WORK TO COMPLETE.
Below are some records; reproduce them exactly.

RECORDED DATA.
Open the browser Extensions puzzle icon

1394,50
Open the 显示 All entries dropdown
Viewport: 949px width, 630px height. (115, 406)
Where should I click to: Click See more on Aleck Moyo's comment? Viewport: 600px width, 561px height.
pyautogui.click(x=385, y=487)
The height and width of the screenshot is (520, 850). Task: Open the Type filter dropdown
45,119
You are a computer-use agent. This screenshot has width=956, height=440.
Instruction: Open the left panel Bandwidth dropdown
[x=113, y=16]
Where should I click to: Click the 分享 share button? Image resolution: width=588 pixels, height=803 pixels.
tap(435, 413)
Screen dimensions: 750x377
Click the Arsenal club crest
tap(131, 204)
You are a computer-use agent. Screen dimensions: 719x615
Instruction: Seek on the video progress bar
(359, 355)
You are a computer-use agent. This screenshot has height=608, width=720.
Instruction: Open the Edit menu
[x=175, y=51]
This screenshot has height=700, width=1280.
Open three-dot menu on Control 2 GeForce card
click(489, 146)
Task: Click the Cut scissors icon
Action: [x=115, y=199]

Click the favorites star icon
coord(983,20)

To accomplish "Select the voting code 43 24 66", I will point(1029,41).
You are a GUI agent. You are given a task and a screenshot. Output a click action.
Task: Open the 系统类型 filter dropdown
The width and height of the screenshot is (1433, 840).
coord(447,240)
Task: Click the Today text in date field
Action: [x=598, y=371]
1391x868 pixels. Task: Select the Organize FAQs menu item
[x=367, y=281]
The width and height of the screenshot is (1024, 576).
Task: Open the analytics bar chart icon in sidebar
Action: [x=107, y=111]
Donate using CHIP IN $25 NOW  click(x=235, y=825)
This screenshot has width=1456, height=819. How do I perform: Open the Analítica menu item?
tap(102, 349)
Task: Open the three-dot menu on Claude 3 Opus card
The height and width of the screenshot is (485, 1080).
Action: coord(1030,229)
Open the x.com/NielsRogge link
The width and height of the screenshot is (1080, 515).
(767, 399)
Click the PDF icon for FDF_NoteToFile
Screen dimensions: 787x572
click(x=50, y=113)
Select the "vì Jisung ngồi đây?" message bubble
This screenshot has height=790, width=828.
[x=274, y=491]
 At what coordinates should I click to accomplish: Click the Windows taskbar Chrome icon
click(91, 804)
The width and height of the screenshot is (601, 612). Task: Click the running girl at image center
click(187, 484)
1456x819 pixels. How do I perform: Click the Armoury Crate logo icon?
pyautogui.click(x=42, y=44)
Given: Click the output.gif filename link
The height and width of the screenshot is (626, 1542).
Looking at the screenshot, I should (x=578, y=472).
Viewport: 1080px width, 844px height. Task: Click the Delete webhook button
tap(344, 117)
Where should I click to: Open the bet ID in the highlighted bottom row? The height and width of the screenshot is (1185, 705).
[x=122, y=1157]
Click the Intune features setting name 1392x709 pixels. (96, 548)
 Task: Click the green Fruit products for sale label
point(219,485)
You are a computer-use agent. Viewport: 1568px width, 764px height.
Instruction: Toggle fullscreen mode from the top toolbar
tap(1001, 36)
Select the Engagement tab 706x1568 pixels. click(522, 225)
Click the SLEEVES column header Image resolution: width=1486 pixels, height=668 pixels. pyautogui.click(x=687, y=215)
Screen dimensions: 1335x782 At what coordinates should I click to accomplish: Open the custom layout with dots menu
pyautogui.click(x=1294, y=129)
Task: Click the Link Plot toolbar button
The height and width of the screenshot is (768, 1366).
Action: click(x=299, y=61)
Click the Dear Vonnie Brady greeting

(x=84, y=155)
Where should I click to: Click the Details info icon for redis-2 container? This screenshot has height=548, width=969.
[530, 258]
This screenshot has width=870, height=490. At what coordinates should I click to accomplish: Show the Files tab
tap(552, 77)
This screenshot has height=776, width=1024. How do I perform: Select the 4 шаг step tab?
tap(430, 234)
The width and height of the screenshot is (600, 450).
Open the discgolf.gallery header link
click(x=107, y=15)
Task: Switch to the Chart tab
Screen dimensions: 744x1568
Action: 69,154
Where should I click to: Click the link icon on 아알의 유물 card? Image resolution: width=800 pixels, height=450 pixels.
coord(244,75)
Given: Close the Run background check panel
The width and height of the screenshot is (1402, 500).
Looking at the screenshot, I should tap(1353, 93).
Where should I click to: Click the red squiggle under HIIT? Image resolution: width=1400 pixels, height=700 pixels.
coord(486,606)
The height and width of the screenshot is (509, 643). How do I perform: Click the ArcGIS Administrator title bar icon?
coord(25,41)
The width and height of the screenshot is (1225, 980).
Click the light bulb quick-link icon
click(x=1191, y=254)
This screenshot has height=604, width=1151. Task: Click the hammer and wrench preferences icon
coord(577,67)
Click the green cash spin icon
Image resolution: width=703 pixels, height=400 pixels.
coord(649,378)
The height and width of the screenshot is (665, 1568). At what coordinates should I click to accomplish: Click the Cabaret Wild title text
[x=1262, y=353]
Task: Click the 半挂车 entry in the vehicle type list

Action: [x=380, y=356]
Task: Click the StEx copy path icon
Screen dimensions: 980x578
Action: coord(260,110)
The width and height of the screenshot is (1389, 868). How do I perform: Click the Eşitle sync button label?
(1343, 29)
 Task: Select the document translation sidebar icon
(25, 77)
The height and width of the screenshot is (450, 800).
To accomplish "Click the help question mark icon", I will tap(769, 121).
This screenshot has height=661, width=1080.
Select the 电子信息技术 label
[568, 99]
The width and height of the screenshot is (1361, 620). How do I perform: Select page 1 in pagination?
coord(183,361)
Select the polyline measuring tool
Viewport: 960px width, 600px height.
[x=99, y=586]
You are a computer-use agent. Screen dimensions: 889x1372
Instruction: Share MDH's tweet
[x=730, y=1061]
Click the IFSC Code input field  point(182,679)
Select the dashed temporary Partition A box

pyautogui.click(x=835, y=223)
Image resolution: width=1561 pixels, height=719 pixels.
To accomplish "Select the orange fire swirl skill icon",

RESULT.
Open the browser Extensions puzzle icon

1394,50
Open the 显示 All entries dropdown
Viewport: 949px width, 630px height. (115, 406)
Where should I click to: Click See more on Aleck Moyo's comment? Viewport: 600px width, 561px height.
pyautogui.click(x=385, y=487)
The height and width of the screenshot is (520, 850). Task: Open the Type filter dropdown
45,119
You are a computer-use agent. This screenshot has width=956, height=440.
Instruction: Open the left panel Bandwidth dropdown
[x=113, y=16]
Where should I click to: Click the 分享 share button? Image resolution: width=588 pixels, height=803 pixels.
tap(435, 413)
Screen dimensions: 750x377
Click the Arsenal club crest
tap(131, 204)
You are a computer-use agent. Screen dimensions: 719x615
Instruction: Seek on the video progress bar
(359, 355)
You are a computer-use agent. This screenshot has height=608, width=720.
Instruction: Open the Edit menu
[x=175, y=51]
This screenshot has height=700, width=1280.
Open three-dot menu on Control 2 GeForce card
click(489, 146)
Task: Click the Cut scissors icon
Action: [x=115, y=199]

Click the favorites star icon
coord(983,20)

To accomplish "Select the voting code 43 24 66", I will point(1029,41).
You are a GUI agent. You are given a task and a screenshot. Output a click action.
Task: Open the 系统类型 filter dropdown
The width and height of the screenshot is (1433, 840).
coord(447,240)
Task: Click the Today text in date field
Action: [x=598, y=371]
1391x868 pixels. Task: Select the Organize FAQs menu item
[x=367, y=281]
The width and height of the screenshot is (1024, 576).
Task: Open the analytics bar chart icon in sidebar
Action: [x=107, y=111]
Donate using CHIP IN $25 NOW  click(x=235, y=825)
This screenshot has width=1456, height=819. How do I perform: Open the Analítica menu item?
tap(102, 349)
Task: Open the three-dot menu on Claude 3 Opus card
The height and width of the screenshot is (485, 1080).
Action: coord(1030,229)
Open the x.com/NielsRogge link
The width and height of the screenshot is (1080, 515).
(767, 399)
Click the PDF icon for FDF_NoteToFile
Screen dimensions: 787x572
click(x=50, y=113)
Select the "vì Jisung ngồi đây?" message bubble
This screenshot has height=790, width=828.
[x=274, y=491]
 At what coordinates should I click to accomplish: Click the Windows taskbar Chrome icon
click(91, 804)
The width and height of the screenshot is (601, 612). Task: Click the running girl at image center
click(187, 484)
1456x819 pixels. How do I perform: Click the Armoury Crate logo icon?
pyautogui.click(x=42, y=44)
Given: Click the output.gif filename link
The height and width of the screenshot is (626, 1542).
Looking at the screenshot, I should (x=578, y=472).
Viewport: 1080px width, 844px height. Task: Click the Delete webhook button
tap(344, 117)
Where should I click to: Open the bet ID in the highlighted bottom row? The height and width of the screenshot is (1185, 705).
[x=122, y=1157]
Click the Intune features setting name 1392x709 pixels. (96, 548)
 Task: Click the green Fruit products for sale label
point(219,485)
You are a computer-use agent. Viewport: 1568px width, 764px height.
Instruction: Toggle fullscreen mode from the top toolbar
tap(1001, 36)
Select the Engagement tab 706x1568 pixels. click(522, 225)
Click the SLEEVES column header Image resolution: width=1486 pixels, height=668 pixels. pyautogui.click(x=687, y=215)
Screen dimensions: 1335x782 At what coordinates should I click to accomplish: Open the custom layout with dots menu
pyautogui.click(x=1294, y=129)
Task: Click the Link Plot toolbar button
The height and width of the screenshot is (768, 1366).
Action: click(x=299, y=61)
Click the Dear Vonnie Brady greeting

(x=84, y=155)
Where should I click to: Click the Details info icon for redis-2 container? This screenshot has height=548, width=969.
[530, 258]
This screenshot has width=870, height=490. At what coordinates should I click to accomplish: Show the Files tab
tap(552, 77)
This screenshot has height=776, width=1024. How do I perform: Select the 4 шаг step tab?
tap(430, 234)
The width and height of the screenshot is (600, 450).
Open the discgolf.gallery header link
click(x=107, y=15)
Task: Switch to the Chart tab
Screen dimensions: 744x1568
Action: 69,154
Where should I click to: Click the link icon on 아알의 유물 card? Image resolution: width=800 pixels, height=450 pixels.
coord(244,75)
Given: Close the Run background check panel
The width and height of the screenshot is (1402, 500).
Looking at the screenshot, I should tap(1353, 93).
Where should I click to: Click the red squiggle under HIIT? Image resolution: width=1400 pixels, height=700 pixels.
coord(486,606)
The height and width of the screenshot is (509, 643). How do I perform: Click the ArcGIS Administrator title bar icon?
coord(25,41)
The width and height of the screenshot is (1225, 980).
Click the light bulb quick-link icon
click(x=1191, y=254)
This screenshot has height=604, width=1151. Task: Click the hammer and wrench preferences icon
coord(577,67)
Click the green cash spin icon
Image resolution: width=703 pixels, height=400 pixels.
coord(649,378)
The height and width of the screenshot is (665, 1568). At what coordinates should I click to accomplish: Click the Cabaret Wild title text
[x=1262, y=353]
Task: Click the 半挂车 entry in the vehicle type list

Action: [x=380, y=356]
Task: Click the StEx copy path icon
Screen dimensions: 980x578
Action: coord(260,110)
The width and height of the screenshot is (1389, 868). How do I perform: Click the Eşitle sync button label?
(1343, 29)
 Task: Select the document translation sidebar icon
(25, 77)
The height and width of the screenshot is (450, 800).
To accomplish "Click the help question mark icon", I will tap(769, 121).
This screenshot has height=661, width=1080.
Select the 电子信息技术 label
[568, 99]
The width and height of the screenshot is (1361, 620). How do I perform: Select page 1 in pagination?
coord(183,361)
Select the polyline measuring tool
Viewport: 960px width, 600px height.
[x=99, y=586]
You are a computer-use agent. Screen dimensions: 889x1372
Instruction: Share MDH's tweet
[x=730, y=1061]
Click the IFSC Code input field  point(182,679)
Select the dashed temporary Partition A box

pyautogui.click(x=835, y=223)
Image resolution: width=1561 pixels, height=719 pixels.
To accomplish "Select the orange fire swirl skill icon",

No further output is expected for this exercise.